(KMOX)-As two metro east villages search for a way to pay for what they say are unnecessary federally mandated levee inspections, the agency requiring those inspections says it feels their pain, but can’t help them.
As KMOX reported last week, the villages of New Athens and Prairie Du Rocher are expecting to pay in the neighborhood of $1 million to hire private engineers to inspect their levees, levees they say have never been found to be deficient by the Corps of Engineers.
Federal Emergency Management Agency civil engineer Suzanne Vermeer has met with officials in both villages, and says she understands the challenges they face. But she says the levees have to meet the federal standards, “It is a national standard…that applies to all levees nationwide as far as what data is required to map the flood risk.”
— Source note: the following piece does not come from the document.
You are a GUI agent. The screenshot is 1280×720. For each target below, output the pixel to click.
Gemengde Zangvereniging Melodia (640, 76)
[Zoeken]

Vermeer says it’s her agency’s job to certify the levees and it’s not authorized to help fund the inspections, “The community can hire different engineers, and they may charge different amounts of money, so it’s really between the community and the engineer as to the cost associated with evaluating the data for their levee.”
New Athens Mayor Gary Kearns says his village of 2,000 residents is looking at anywhere from $350,000 to $1 million. Prairie Du Rocher Mayor Ernie Doiron says his village of 604 residents is expecting to pay at least $1 million.
Vermeer points out that each village signed an agreement to have their levees meet the standards, but officials from both villages say they had to sign the agreement, or the levees would have been decertified two years ago. desertification would result in FEMA eliminating the levees from the new flood maps, causing flood insurance rates behind them to skyrocket.
Vermeer says FEMA has not set a hard deadline for the inspections to be completed and hasn’t set a date for releasing the new flood maps.
She says FEMA is working with the villages but the bottom line is that there are national standards the levees must meet.